Sono passati 4 mesi esatti da quel l'11 marzo in Corso Buenos Aires a Milano. Quattro mesi da quel pomeriggio di guerriglia urbana con cui si concluse il corteo organizzato dai centri sociali per protestare contro una manifestazione della Fiamma Tricolore. Quattro mesi, che per 25 ragazzi e ragazze sono trascorsi nelle carceri milanesi di Bollate e San Vittore. Arrestati per saccheggio, devastazione ma anche per "concorso morale" con questi reati. Ovvero, per essere stati quel giorno in quel posto. Per questo - fermo restando la necessità di individuare le singole responsabilità di quel pomeriggio di inaudita violenza - il comitato "Mai più 11 marzo", a cui hanno aderito, oltre a genitori e amici degli arrestati, 116 deputati e senatori, chiede una riflessione collettiva su quanto avvenne quel giorno. E soprattutto sull´idea di giustizia che sta affiorando dal processo che è iniziato lunedì.

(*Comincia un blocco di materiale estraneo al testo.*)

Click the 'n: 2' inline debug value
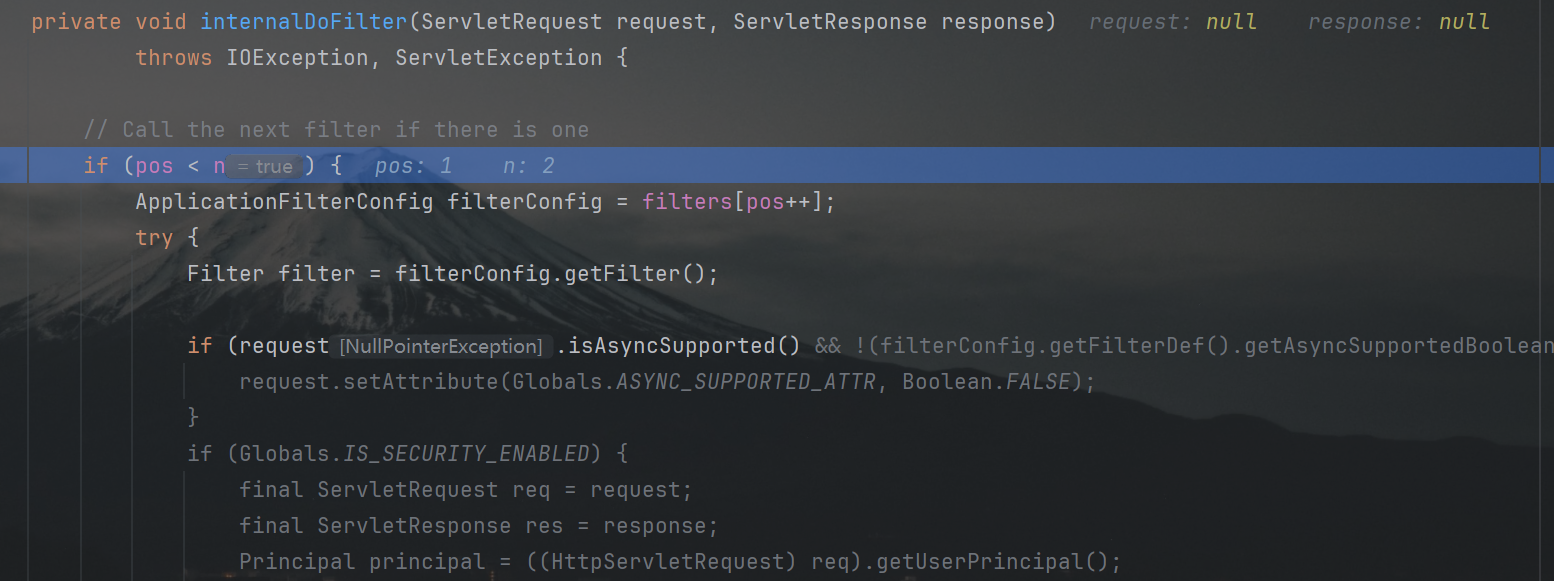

Sì, perchè la requisitoria del pm milanese Piero Basilone ha lasciato tutti un pò perplessi. Nessuna prova concreta emerge dalle decine di video esaminati, solo un sommario coinvolgimento nei fatti accaduti questa primavera. Una ragazza, G.M., «è ritratta mentre porta una bottiglia d'acqua ai manifestanti cosa che non puo' essere considerata una neutra presenza sul luogo del delitto. Perché - si chiede il pubblico ministero - non offrire una bottiglia d'acqua alle forze dell´ordine?». La condanna, anche per G.M., è di 8 anni, ridotti a 5 anni ed 8 mesi, perchè tutti i 25 imputati hanno scelto la formula del rito abbreviato che riduce di un terzo la pena. Per altri due ragazzi, che hanno già precedenti penali, la pena è di 6 anni di reclusione. Altri due dei 29 indagati, infine, hanno optato per il patteggiamento.
Alcuni stralci della prima udienza evidenziano le lacune dell´impianto accusatorio: «Mi riesce difficile - afferma il pm - pensare a un atteggiamento di non conoscenza di cio' che accadeva, anche perche' teniamo presente che ciò è accaduto anche perché queste persone erano lì». Per questo, spiega, non è possibile «riconoscere a taluni più che ad altri le attenuanti». Perchè solo se quel pomeriggio nulla fosse accaduto, solo se nessuno di loro fosse stato presente, ora sarebbe scagionabile: «Qualsiasi comportamento diverso, anche solo un'adesione emotiva va considerata come partecipazione».
Lo stato di diritto, forse, è un´altra cosa. È quello che si chiede Mirko Mazzali, l´avvocato che segue 16 dei 29 imputati: «È la prima volta che mi capita di sentire un pm che chiede condanne così pesanti per devastazione senza avere un indizio, una foto, un filmato, una testimonianza, del fatto che un singolo imputato abbia fatto un singolo danneggiamento». Rincara la dose Graziella Mascia, parlamentare di Rifondazione: «Uno Stato di diritto non può non denunciare un uso quantomeno improprio degli strumenti giudiziari fondati non più sull'elemento personale della responsabilità penale, ma su un uso del tutto arbitrario del principio di concorso morale. Le richieste avanzate oggi dall'accusa non fanno che confermare questa impostazione; il rischio, qualora venissero accolte, è quello di creare un precedente pericoloso nei confronti del diritto a manifestare».
In attesa della sentenza - che pare slitterà al 17 o al 19 luglio - il ministero degli Interni e quello della Difesa chiedono ad ogni imputato 10mila euro di risarcimento per danni all´immagine e alla morale dell´istituzione. Il Comune di Milano chiede 17 mila euro per i danni subiti in corso Buenos Aires e altri 10 mila per il danno d´immagine.